2) Watch “AI infrastructure” sentiment—not just semiconductor headlines
Reuters explicitly called out a rebound in AI-related names in the broader market narrative on Dec. 24. [22]
For CRDO, that’s often the difference between:
- A stock that trades on “valuation fear,” versus
- A stock that trades on “AI buildout demand.”
3) Re-anchor your thesis to Credo’s revenue guide
The market will continue to pressure-test whether Credo can execute against the scale implied by its $335M–$345M next-quarter revenue outlook. [23]
If news flow around hyperscaler capex, data center buildouts, or AI interconnect spending shifts, CRDO can react quickly.
4) Expect “target noise” to continue
Because CRDO moved so sharply in December, target revisions—up or down—can keep coming in waves, and different aggregators may not match. [24]
5) Risk management matters more in high-multiple names
Some valuation trackers put Credo at a very elevated earnings multiple (depending on the earnings basis used). [25]

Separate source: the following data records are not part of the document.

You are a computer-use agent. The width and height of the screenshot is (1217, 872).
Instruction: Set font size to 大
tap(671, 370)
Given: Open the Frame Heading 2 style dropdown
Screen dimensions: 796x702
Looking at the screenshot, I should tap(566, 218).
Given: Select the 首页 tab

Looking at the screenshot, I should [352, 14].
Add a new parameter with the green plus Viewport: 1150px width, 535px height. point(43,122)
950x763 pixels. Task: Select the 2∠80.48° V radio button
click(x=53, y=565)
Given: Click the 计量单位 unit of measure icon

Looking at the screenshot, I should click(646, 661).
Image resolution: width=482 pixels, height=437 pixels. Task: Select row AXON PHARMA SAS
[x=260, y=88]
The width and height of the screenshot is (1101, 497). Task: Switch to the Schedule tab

You don’t need to “predict” the multiple—just recognize that when risk-off hits AI, high-multiple names often get repriced first.
Bottom line
CRDO ended Dec. 24, 2025 higher at $150.19 and was indicated slightly higher after-hours around $150.37, but the most important context is structural: holiday-thin trading, markets closed Dec. 25, and a Friday, Dec. 26 reopen that can still be liquidity‑light. [26]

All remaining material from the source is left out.